Wer dazu gehören will, muß kräftig zahlen
Der Eingang ist mit dunklen Edelhölzern verkleidet, drinnen flackern Kerzen, lagern die Gäste auf wertvollen Kissen oder sinken in weiche Sessel. Die meisten von ihnen sind, gemessen an gängigen Klub-Kriterien, schon älter, zwischen 30 und 40 Jahren etwa, und finanziell gut ausgestattet. Denn günstig ist es nicht, ein Ambiente zu genießen, das der Pressesprecher Dani Nieth als einen "Mix aus Fernem Osten, Ying-Yang-Zeugs und französischem Glam" beschreibt. Wer Klubmitglied werden will - und nur ihnen wird der Einlass garantiert -, zahlt jährlich 1200 Franken, Getränke und Speisen nicht inbegriffen.

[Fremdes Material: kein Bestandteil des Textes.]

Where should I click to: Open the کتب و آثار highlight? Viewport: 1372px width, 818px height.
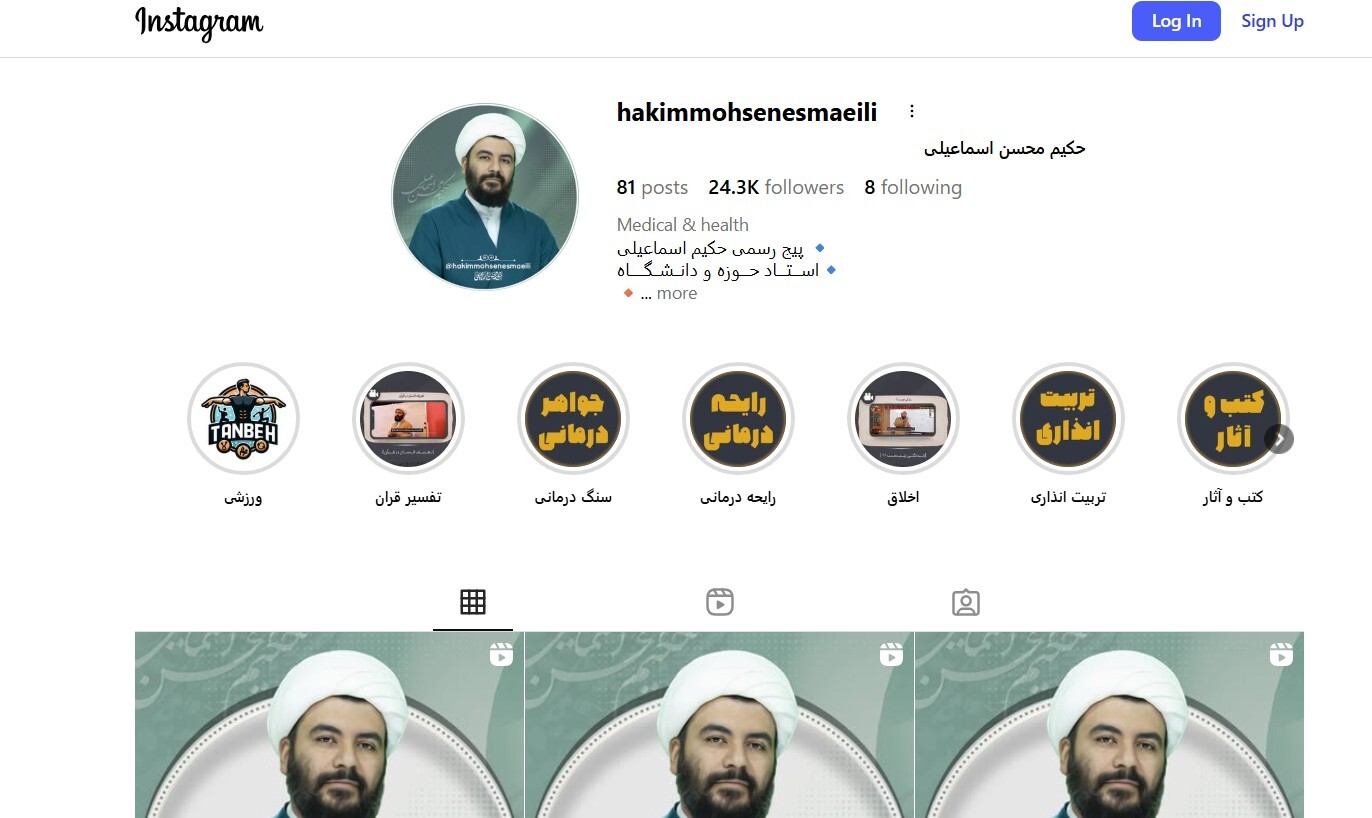coord(1233,418)

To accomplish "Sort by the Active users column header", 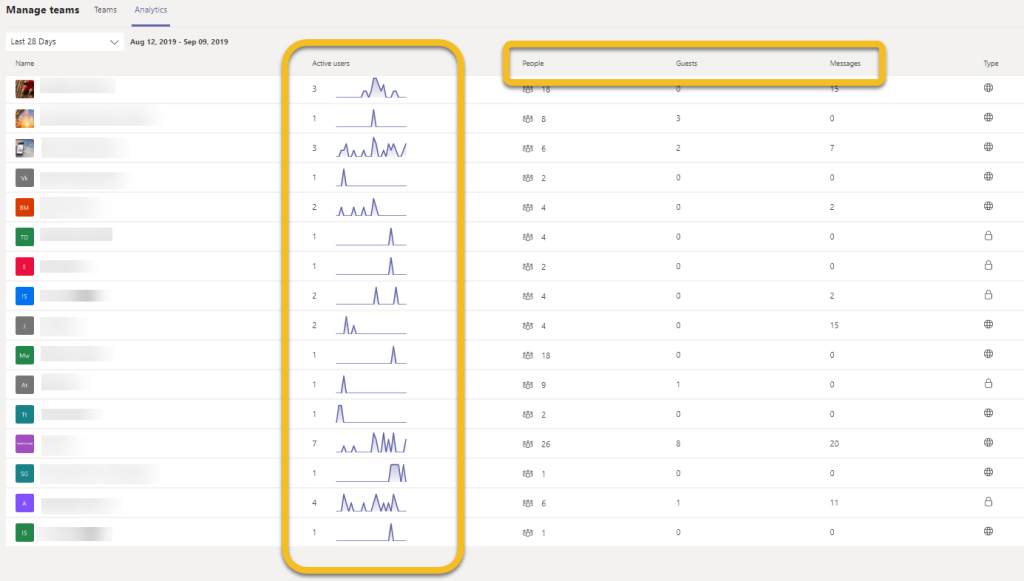I will tap(330, 63).
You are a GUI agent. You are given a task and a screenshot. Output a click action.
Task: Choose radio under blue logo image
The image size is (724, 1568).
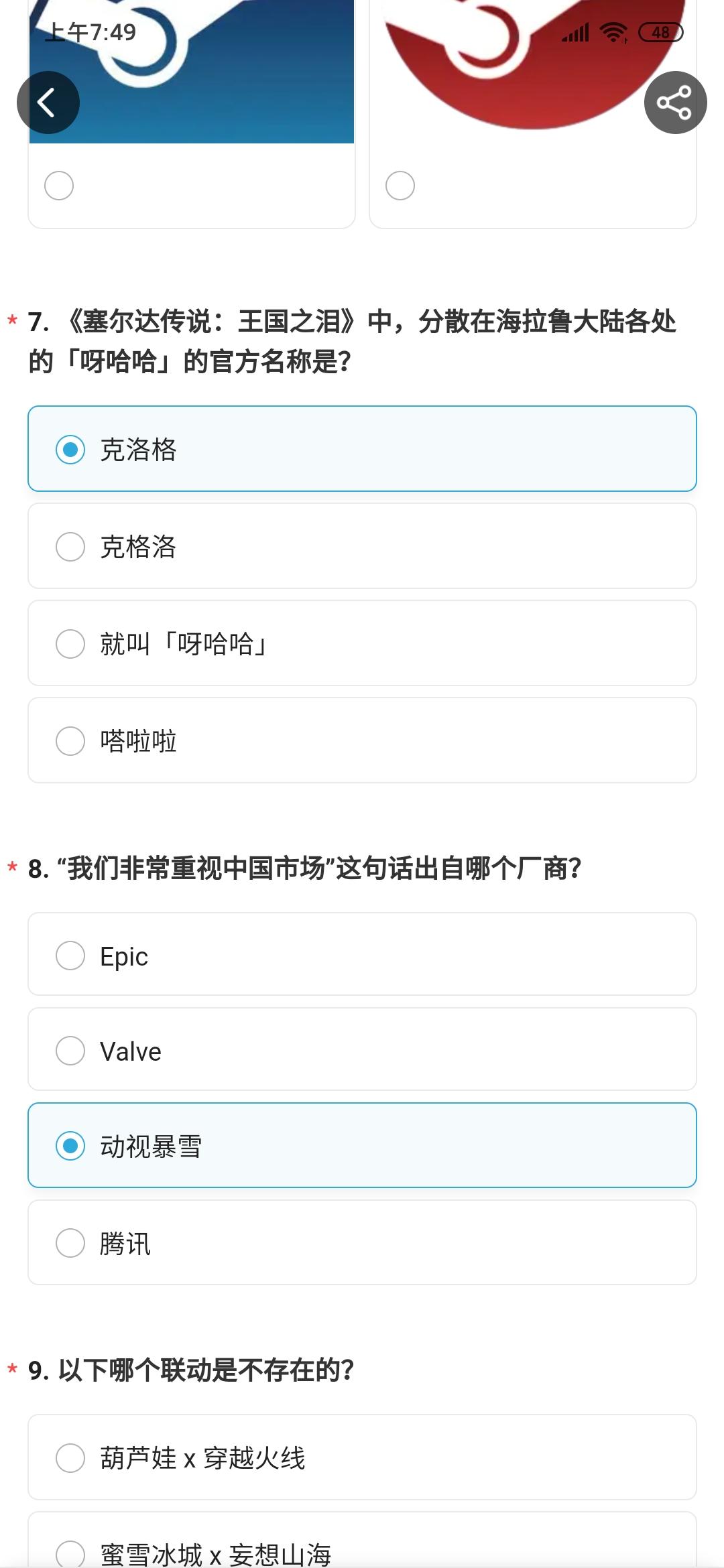[x=59, y=186]
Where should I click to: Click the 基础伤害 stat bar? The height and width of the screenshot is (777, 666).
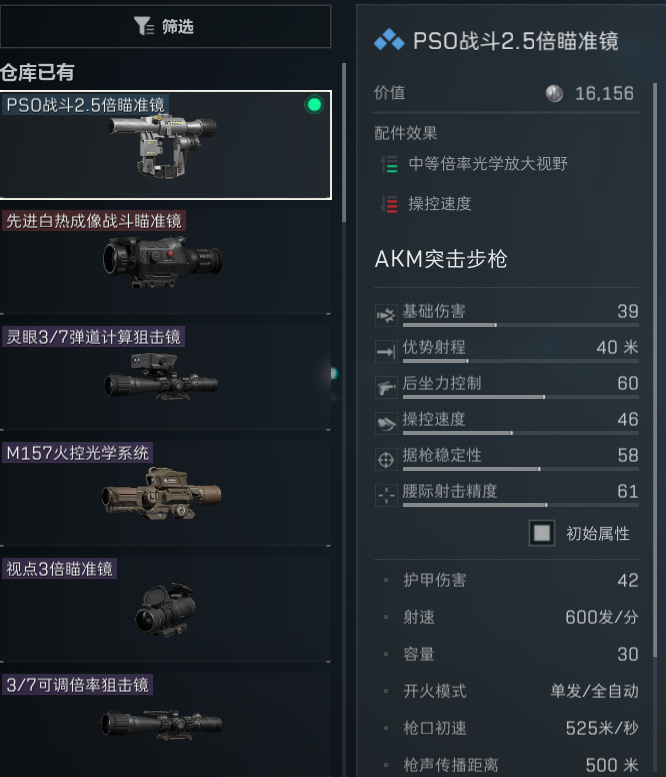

Remmidemmi bis fünf Uhr früh
Was für ein Wandel. Noch vor fünf Jahren war Zürich-West ein heruntergekommener Stadtteil mit vielen Brachflächen und aufgelassenen Produktionshallen. Heute gibt es in Zürich-West laut Statistischem Jahrbuch 40 Restaurants, 21 offizielle Klubs und vier Hotels. Am Wochenende fallen bis zu 10 000 Party- und Kinogänger pro Nacht ein, Tendenz steigend. Und die Schweizerischen Bundesbahnen fahren auswärtige Nachtschwärmer noch um zwei Uhr nachts nach Basel oder Bern zurück. Oder wieder kurz vor fünf Uhr morgens. Zürich-West ist ein Label geworden für den Wandel eines Industrieareals in ein Trendquartier; ein Wandel, dessen Geschwindigkeit und Konsequenz auch außerhalb der Schweiz für Aufsehen gesorgt hat.

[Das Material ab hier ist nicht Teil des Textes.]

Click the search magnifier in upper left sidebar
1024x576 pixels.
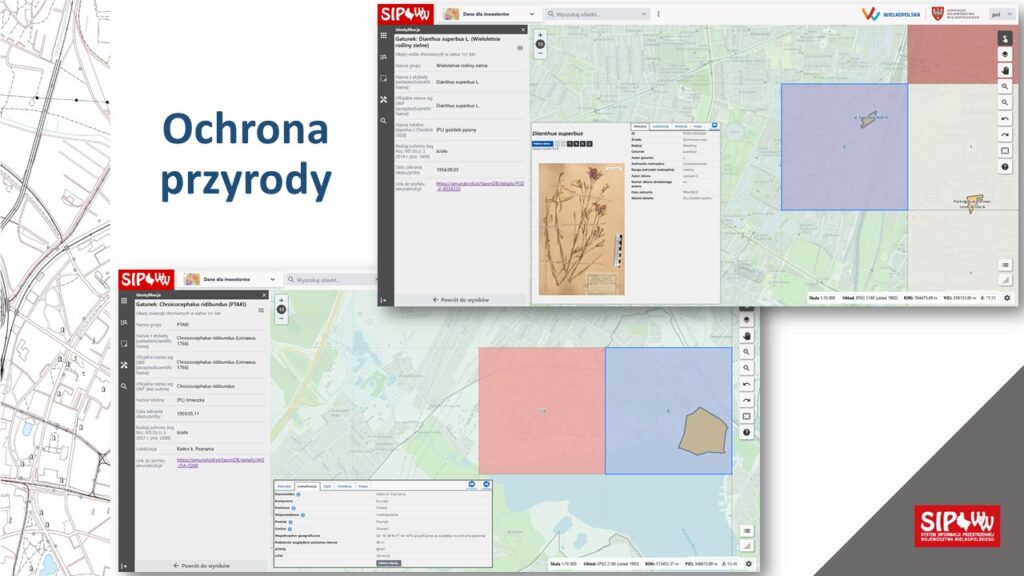[x=382, y=121]
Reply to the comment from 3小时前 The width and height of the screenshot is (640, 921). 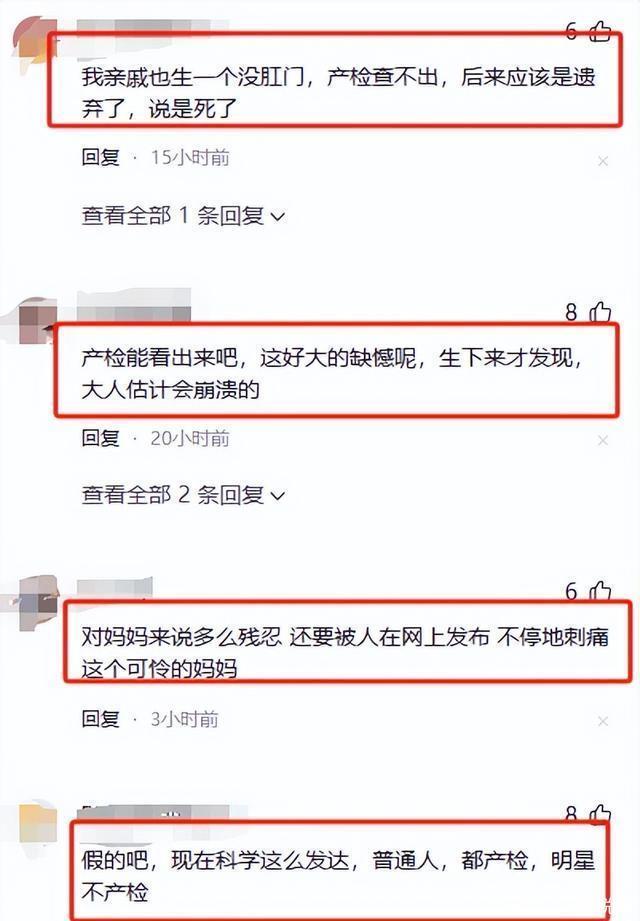100,719
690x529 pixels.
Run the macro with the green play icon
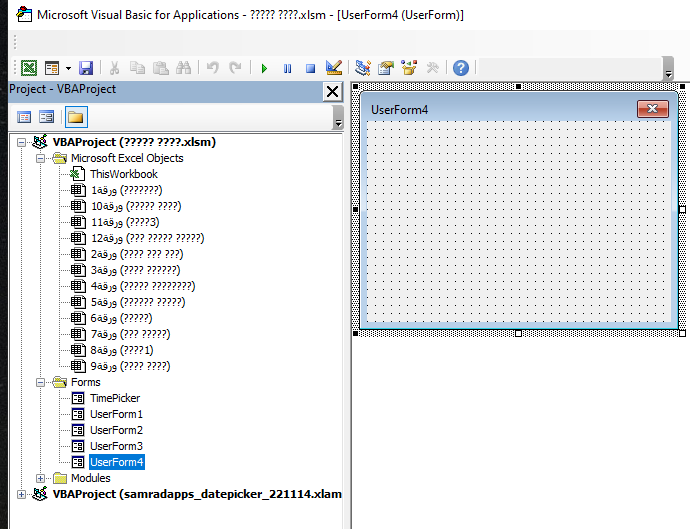pos(264,68)
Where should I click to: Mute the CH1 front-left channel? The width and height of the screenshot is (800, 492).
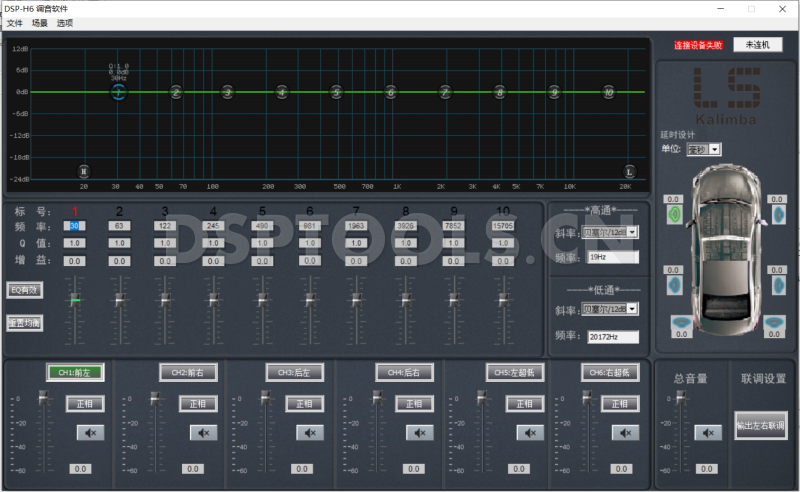pyautogui.click(x=90, y=433)
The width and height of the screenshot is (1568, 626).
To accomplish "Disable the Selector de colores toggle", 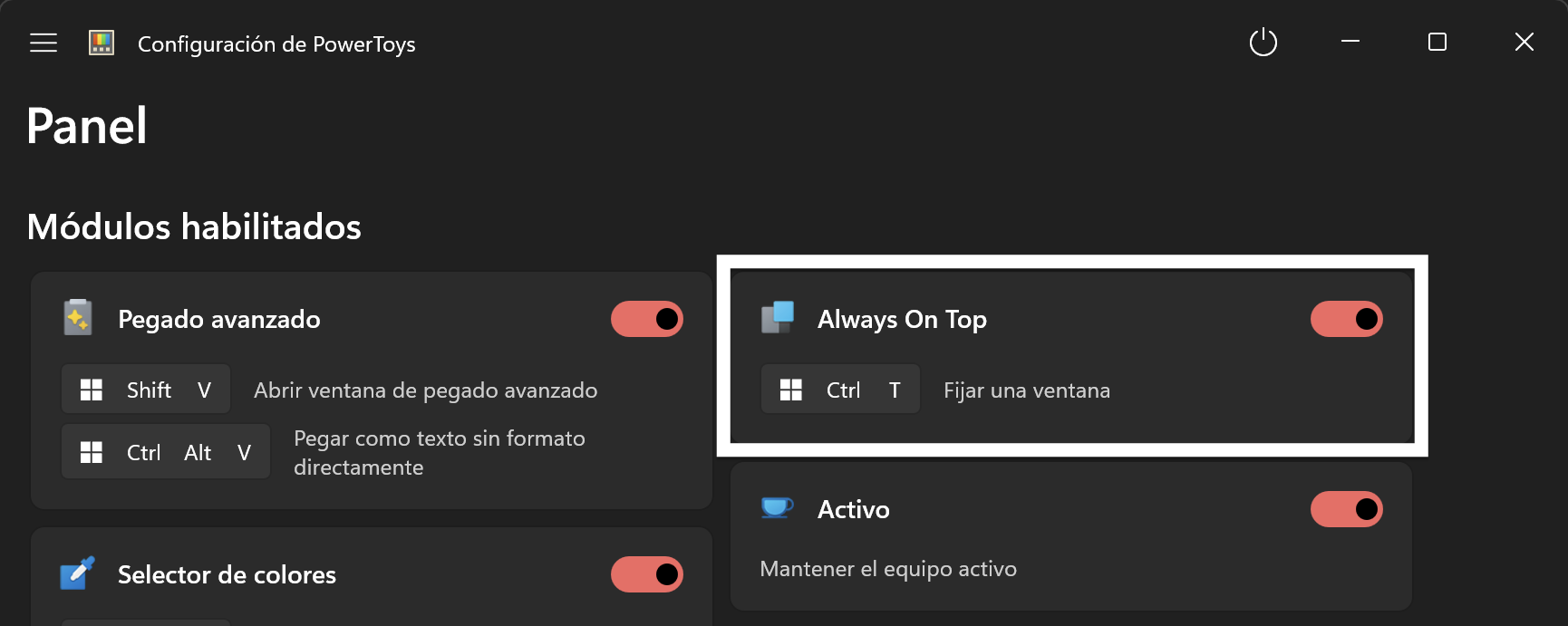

Niedergang in den achtziger Jahren
"Zürich-West, das ist der Abschied Zürichs von Little Big City", sagt Brigit Wehrli-Schindler, Direktorin der Züricher Fachstelle für Stadtentwicklung. Der Abschied begann bereits Mitte der achtziger Jahre, als sich auch in der Schweiz die Industrie- endgültig der Dienstleistungs-Gesellschaft beugen musste. In Zürich war davon vor allem das Gebiet jenseits der Hardbrücke betroffen. Die Industriebetriebe Maag, Sulzer-Escher Wyss und die Seifensiederei Steinfels konnten ihre traditionellen Produktionsstandorte nicht mehr halten. Auf der Brache musste etwas Neues entstehen. Aber was?

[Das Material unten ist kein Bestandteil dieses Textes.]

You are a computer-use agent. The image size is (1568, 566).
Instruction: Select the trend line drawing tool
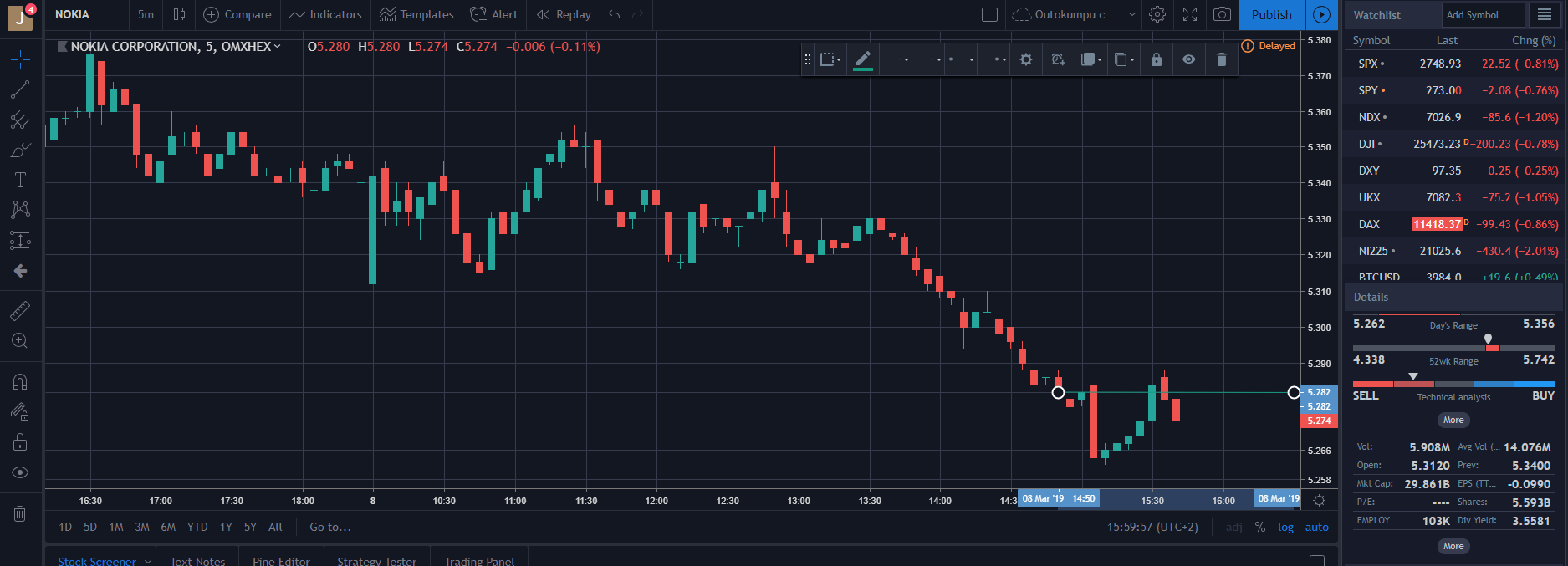(x=20, y=89)
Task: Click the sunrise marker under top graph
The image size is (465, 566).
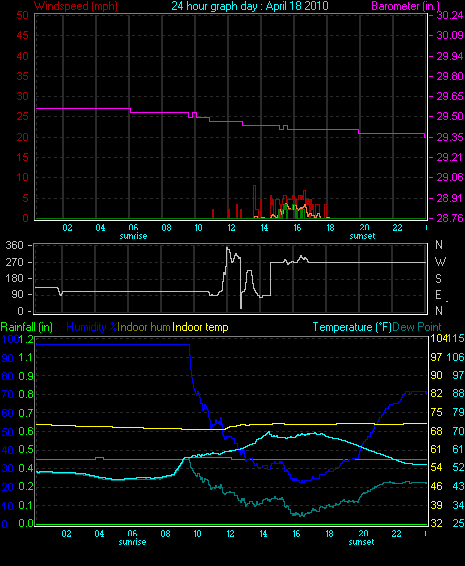Action: [133, 236]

Bauland für 15 000 Franken pro Quadratmeter
Bald darauf stand ein Vorstandsmitglied der "Bank Bär" auf der Hardbrücke, über die Zürichs meistbefahrene Transitstraße führt, wies über den Stadtteil und sprach voller Überzeugung in ein Mikrofon des lokalen Radiosenders Radio 24: "Diesen Platz brauchen wir für die Banken, den ganzen Platz." Es war die Zeit der Hochkonjunktur, und in einer Studie seiner Bank war ein enormer Flächenbedarf für den Züricher Finanzsektor prognostiziert worden. Ein Quadratmeter Bauland kostete damals 15000 Franken. Doch Wirtschaftskrise und Widerstand aus dem Stadtrat bremsten die ehrgeizigen Pläne der Finanzwelt. Es folgte ein jahrelanger Grabenkrieg zwischen den lokalen Vertretern von Politik und Wirtschaft - und plötzlich war der Quadratmeter Bauland wieder für 1500 Franken zu haben, sanken auch die Mieten.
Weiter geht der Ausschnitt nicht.